Basta limiti. A condizione che ci sia il capitale necessario a coprire i rischi assunti. Potrebbe essere così sintetizzata la grande novità firmata Solvency II che, a partire dal primo gennaio scorso, ha cancellato i vincoli quantitativi imposti delle vecchie norme nel processo di scelta degli strumenti sui quali investire. Con l’avvio del nuovo regime, infatti, i limiti sono stati sostituiti da nuovi requisiti di capitale e da una più puntuale gestione e analisi del rischio.

Ma la situazione è leggermente cambiata all’inizio del mese di giugno, con l’entrata in vigore del Regolamento IVASS n. 24 del 6 giugno 2016 recante disposizioni in materia di investimenti e di attivi a copertura delle riserve tecniche. In particolare, secondo il regolamento sugli investimenti, emanato dall’istituto di controllo guidato da Salvatore Rossi, le compagnie assicurative saranno tenute a comunicare all’IVASS le rispettive politiche d’investimento, attraverso una delibera che dovrà essere rivista almeno una volta l’anno.

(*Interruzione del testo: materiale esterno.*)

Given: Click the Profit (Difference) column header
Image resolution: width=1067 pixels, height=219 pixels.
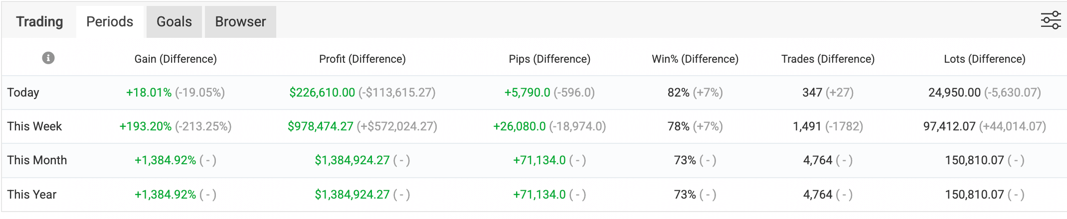Looking at the screenshot, I should (x=362, y=59).
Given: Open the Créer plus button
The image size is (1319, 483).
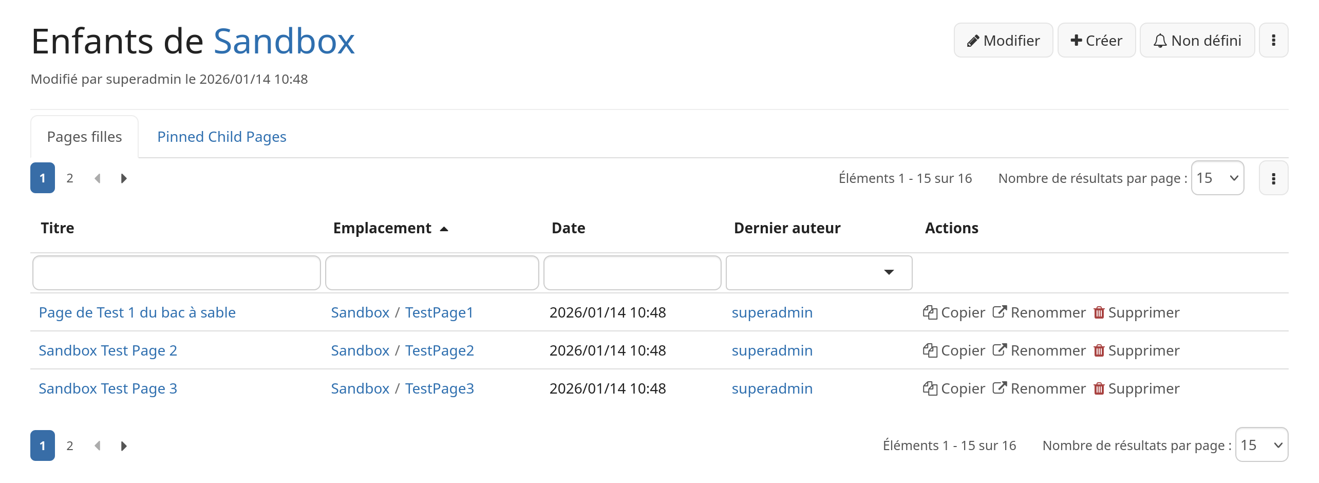Looking at the screenshot, I should [x=1096, y=40].
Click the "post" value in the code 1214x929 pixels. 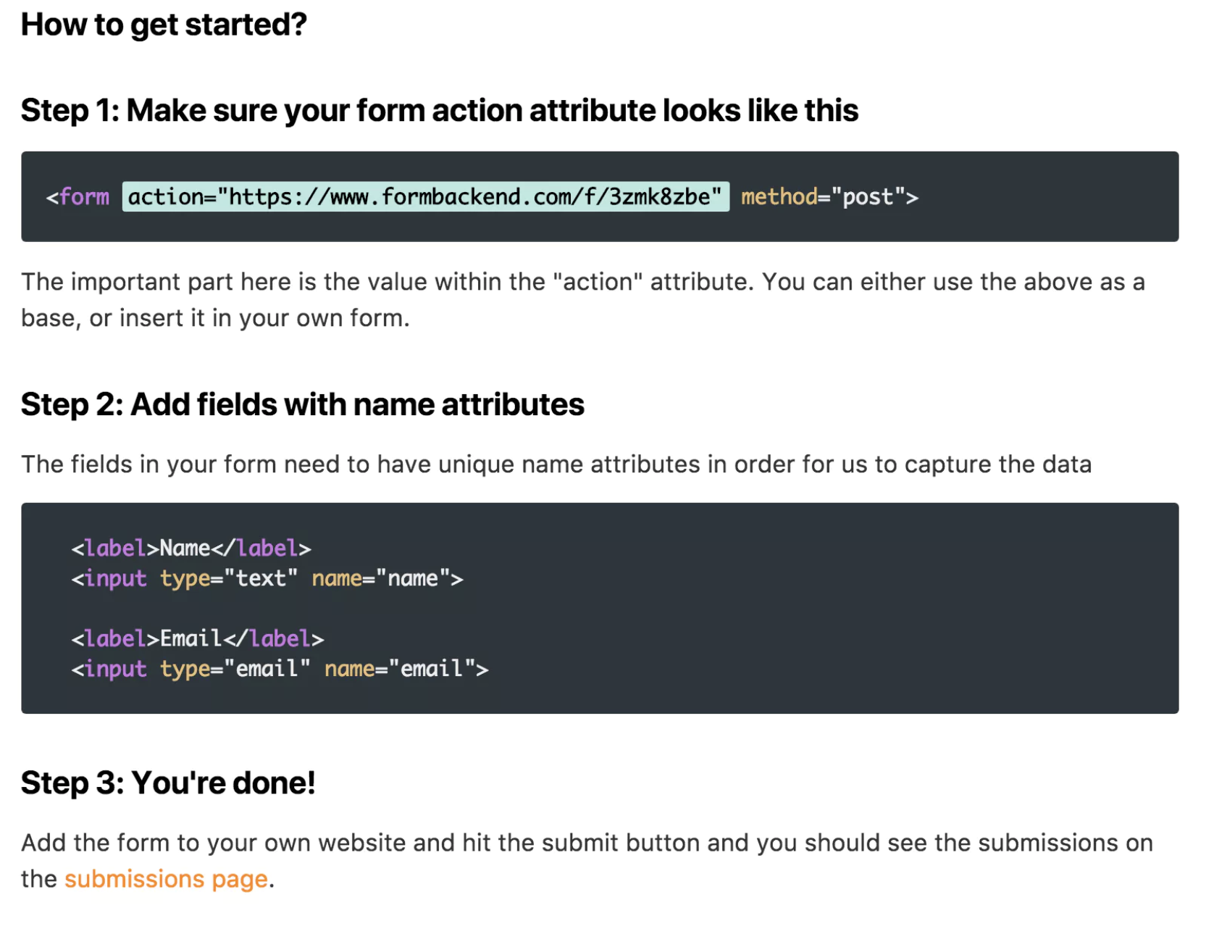click(x=868, y=197)
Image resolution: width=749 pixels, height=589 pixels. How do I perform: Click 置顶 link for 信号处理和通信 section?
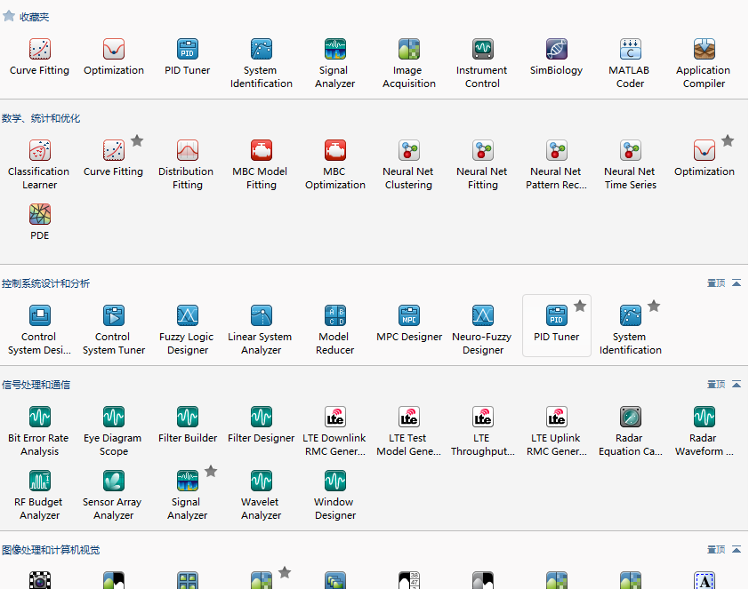[715, 385]
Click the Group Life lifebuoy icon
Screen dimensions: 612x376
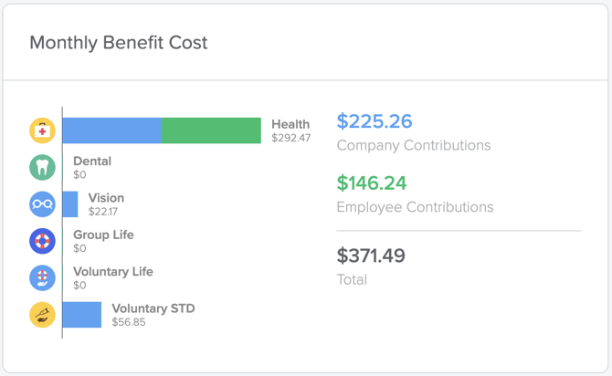[x=42, y=241]
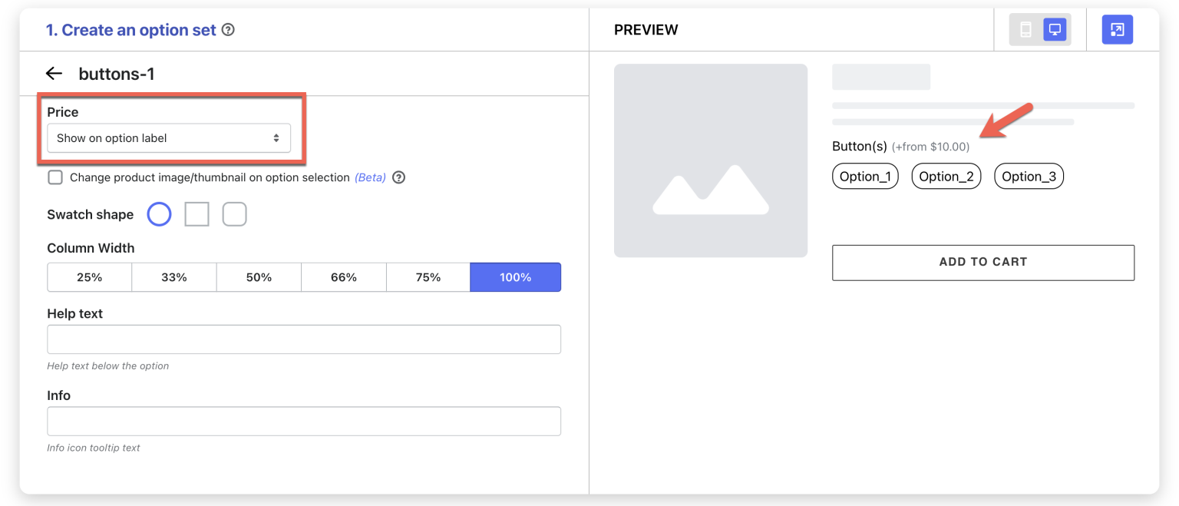
Task: Click the back arrow beside buttons-1
Action: point(54,73)
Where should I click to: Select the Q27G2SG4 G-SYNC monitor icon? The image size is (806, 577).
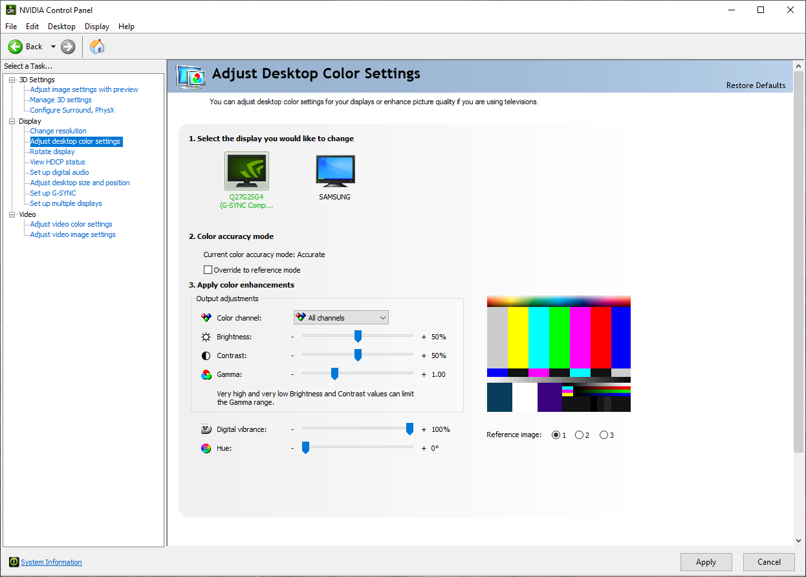point(246,171)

L’obiettivo? Garantire gli investitori più prudenti. Per questo l’Autorità nazionale ha mantenuto vivo un regolamento nato nel 2011, nonostante Solvency II, prevedendo anche nuovi presidi in tema di strumenti complessi: fondi d’investimento alternativi, ma anche fondi comuni e sicav. In seguito all’approvazione del regolamento IVASS le assicurazioni italiane che acquistano prodotti complessi saranno chiamate ad effettuare analisi aggiuntive sui rischi collegati con una informativa interna rafforzata, non prevista dalla direttiva europea.

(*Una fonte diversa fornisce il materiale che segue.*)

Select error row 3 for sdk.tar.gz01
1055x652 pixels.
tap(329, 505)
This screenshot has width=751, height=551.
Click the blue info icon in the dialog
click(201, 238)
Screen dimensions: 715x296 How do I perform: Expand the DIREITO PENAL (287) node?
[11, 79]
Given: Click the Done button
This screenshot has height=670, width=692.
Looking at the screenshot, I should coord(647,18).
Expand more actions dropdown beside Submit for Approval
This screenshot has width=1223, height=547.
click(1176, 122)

Più in generale il Regolamento IVASS n. 24 del 6 giugno 2016 è entrato in vigore il giorno successivo a quello della sua pubblicazione nella Gazzetta Ufficiale della Repubblica Italiana. Le imprese sono chiamate ad adeguarsi alle disposizioni in materia di copertura delle riserve tecniche di cui alla Parte III e in materia dei relativi registri di cui alla Parte IV, Titolo I, a partire dal quarto trimestre dell’esercizio in corso. Le imprese dovranno anche approvare le politiche in materia di investimenti di cui agli articoli 5, 6, 7 e 24 entro il 30 settembre del 2016.